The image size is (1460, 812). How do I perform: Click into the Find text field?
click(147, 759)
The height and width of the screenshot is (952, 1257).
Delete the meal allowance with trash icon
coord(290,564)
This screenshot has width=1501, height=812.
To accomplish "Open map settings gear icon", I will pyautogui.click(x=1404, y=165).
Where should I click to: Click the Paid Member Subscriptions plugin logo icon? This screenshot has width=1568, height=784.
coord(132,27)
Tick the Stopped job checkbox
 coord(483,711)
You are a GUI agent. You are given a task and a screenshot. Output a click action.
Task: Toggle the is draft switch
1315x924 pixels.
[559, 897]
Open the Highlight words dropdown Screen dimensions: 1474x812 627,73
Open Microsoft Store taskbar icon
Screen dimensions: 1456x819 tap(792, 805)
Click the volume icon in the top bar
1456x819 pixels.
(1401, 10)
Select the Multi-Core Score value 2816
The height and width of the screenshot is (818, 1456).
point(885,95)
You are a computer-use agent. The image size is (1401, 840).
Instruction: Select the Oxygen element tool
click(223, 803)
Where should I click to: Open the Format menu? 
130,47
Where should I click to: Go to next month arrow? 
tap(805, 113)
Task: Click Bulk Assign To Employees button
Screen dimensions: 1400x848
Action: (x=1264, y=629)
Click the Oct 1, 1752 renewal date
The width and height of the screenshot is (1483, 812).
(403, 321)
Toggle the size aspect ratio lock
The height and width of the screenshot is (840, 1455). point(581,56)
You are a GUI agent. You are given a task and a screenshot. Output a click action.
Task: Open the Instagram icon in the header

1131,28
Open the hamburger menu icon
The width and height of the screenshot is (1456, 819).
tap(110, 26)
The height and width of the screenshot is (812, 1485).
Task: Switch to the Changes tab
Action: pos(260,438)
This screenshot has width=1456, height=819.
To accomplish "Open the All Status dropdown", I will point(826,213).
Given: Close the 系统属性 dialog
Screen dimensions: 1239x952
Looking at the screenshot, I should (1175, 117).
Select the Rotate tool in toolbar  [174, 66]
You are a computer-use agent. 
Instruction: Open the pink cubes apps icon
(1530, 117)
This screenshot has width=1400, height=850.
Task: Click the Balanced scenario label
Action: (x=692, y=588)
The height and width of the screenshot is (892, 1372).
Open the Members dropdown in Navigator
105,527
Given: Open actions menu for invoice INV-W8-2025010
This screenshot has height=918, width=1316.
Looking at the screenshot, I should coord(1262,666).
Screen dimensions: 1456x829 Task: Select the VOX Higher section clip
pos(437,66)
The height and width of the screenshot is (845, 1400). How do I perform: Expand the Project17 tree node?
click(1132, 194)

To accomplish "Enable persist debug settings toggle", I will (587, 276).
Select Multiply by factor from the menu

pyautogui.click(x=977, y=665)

________

**Exercise objective:** Every line of the data should be copied exactly.

**Task solution:**
The image size is (1460, 812). How do I perform: Click into the Find text field?
click(147, 759)
The height and width of the screenshot is (952, 1257).
Delete the meal allowance with trash icon
coord(290,564)
This screenshot has width=1501, height=812.
To accomplish "Open map settings gear icon", I will pyautogui.click(x=1404, y=165).
Where should I click to: Click the Paid Member Subscriptions plugin logo icon? This screenshot has width=1568, height=784.
coord(132,27)
Tick the Stopped job checkbox
 coord(483,711)
You are a GUI agent. You are given a task and a screenshot. Output a click action.
Task: Toggle the is draft switch
1315x924 pixels.
[559, 897]
Open the Highlight words dropdown Screen dimensions: 1474x812 627,73
Open Microsoft Store taskbar icon
Screen dimensions: 1456x819 tap(792, 805)
Click the volume icon in the top bar
1456x819 pixels.
(1401, 10)
Select the Multi-Core Score value 2816
The height and width of the screenshot is (818, 1456).
point(885,95)
You are a computer-use agent. The image size is (1401, 840).
Instruction: Select the Oxygen element tool
click(223, 803)
Where should I click to: Open the Format menu? 
130,47
Where should I click to: Go to next month arrow? 
tap(805, 113)
Task: Click Bulk Assign To Employees button
Screen dimensions: 1400x848
Action: (x=1264, y=629)
Click the Oct 1, 1752 renewal date
The width and height of the screenshot is (1483, 812).
(403, 321)
Toggle the size aspect ratio lock
The height and width of the screenshot is (840, 1455). point(581,56)
You are a GUI agent. You are given a task and a screenshot. Output a click action.
Task: Open the Instagram icon in the header

1131,28
Open the hamburger menu icon
The width and height of the screenshot is (1456, 819).
tap(110, 26)
The height and width of the screenshot is (812, 1485).
Task: Switch to the Changes tab
Action: pos(260,438)
This screenshot has width=1456, height=819.
To accomplish "Open the All Status dropdown", I will point(826,213).
Given: Close the 系统属性 dialog
Screen dimensions: 1239x952
Looking at the screenshot, I should (1175, 117).
Select the Rotate tool in toolbar  [174, 66]
You are a computer-use agent. 
Instruction: Open the pink cubes apps icon
(1530, 117)
This screenshot has width=1400, height=850.
Task: Click the Balanced scenario label
Action: (x=692, y=588)
The height and width of the screenshot is (892, 1372).
Open the Members dropdown in Navigator
105,527
Given: Open actions menu for invoice INV-W8-2025010
This screenshot has height=918, width=1316.
Looking at the screenshot, I should coord(1262,666).
Screen dimensions: 1456x829 Task: Select the VOX Higher section clip
pos(437,66)
The height and width of the screenshot is (845, 1400). How do I perform: Expand the Project17 tree node?
click(1132, 194)

To accomplish "Enable persist debug settings toggle", I will (587, 276).
Select Multiply by factor from the menu

pyautogui.click(x=977, y=665)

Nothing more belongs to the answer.